- **Data for this exercise**:
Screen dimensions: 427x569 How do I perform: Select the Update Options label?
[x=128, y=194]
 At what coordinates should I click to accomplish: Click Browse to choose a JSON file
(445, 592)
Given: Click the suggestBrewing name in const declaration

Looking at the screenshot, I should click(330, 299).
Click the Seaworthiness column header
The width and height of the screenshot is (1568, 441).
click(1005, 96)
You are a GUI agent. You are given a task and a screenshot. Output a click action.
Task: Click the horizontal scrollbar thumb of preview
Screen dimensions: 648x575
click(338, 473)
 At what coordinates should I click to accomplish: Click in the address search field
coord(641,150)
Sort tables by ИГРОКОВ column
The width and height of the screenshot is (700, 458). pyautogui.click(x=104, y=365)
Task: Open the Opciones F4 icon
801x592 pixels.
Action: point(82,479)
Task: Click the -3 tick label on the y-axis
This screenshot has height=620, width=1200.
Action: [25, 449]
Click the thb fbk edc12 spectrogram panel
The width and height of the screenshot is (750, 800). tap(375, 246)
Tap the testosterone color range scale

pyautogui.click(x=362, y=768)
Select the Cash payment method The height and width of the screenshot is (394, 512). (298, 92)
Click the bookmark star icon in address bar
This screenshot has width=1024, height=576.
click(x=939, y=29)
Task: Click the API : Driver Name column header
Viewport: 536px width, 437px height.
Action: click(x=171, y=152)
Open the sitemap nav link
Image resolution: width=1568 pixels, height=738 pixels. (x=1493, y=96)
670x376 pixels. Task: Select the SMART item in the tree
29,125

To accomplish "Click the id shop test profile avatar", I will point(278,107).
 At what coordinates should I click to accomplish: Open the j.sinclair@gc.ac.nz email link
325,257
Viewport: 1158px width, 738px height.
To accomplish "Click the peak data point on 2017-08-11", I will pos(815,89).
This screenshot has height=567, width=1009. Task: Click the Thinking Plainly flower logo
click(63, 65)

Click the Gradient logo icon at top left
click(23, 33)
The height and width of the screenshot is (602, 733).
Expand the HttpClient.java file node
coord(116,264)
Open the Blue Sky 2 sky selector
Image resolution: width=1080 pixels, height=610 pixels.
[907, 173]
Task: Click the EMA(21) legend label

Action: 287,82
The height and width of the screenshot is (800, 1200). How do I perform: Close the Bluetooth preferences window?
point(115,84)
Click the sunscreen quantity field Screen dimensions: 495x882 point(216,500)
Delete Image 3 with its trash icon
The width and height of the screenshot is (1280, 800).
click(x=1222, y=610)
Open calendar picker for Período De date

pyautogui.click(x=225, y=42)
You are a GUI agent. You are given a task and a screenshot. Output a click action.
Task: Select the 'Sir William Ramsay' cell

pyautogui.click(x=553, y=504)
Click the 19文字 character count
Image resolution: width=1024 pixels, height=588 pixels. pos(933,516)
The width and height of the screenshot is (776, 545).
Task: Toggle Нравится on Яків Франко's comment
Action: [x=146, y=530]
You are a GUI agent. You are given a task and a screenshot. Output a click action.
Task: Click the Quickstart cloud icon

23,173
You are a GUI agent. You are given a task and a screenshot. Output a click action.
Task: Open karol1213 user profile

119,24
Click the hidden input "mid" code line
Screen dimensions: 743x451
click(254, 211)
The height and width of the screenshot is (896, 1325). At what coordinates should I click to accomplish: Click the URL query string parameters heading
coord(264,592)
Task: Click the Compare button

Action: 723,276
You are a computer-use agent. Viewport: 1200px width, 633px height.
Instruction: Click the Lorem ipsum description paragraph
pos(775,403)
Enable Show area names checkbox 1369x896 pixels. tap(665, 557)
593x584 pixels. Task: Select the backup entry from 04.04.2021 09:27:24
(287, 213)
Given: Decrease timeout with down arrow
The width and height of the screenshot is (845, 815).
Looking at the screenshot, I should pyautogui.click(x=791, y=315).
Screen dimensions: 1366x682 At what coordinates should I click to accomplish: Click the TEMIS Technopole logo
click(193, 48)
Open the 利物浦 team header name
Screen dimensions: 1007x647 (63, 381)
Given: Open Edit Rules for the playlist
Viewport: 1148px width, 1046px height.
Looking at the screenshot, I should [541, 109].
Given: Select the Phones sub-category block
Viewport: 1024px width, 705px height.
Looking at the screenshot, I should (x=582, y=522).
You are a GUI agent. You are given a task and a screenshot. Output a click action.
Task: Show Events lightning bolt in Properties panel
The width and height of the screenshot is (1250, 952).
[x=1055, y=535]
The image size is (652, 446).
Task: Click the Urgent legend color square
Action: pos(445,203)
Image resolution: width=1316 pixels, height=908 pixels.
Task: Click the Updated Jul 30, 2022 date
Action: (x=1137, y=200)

- **Exercise brief**: Copy out all the lines of the records that include "Show".

- **Problem solution**:
Enable Show area names checkbox 1369x896 pixels. tap(665, 557)
Task: Show Events lightning bolt in Properties panel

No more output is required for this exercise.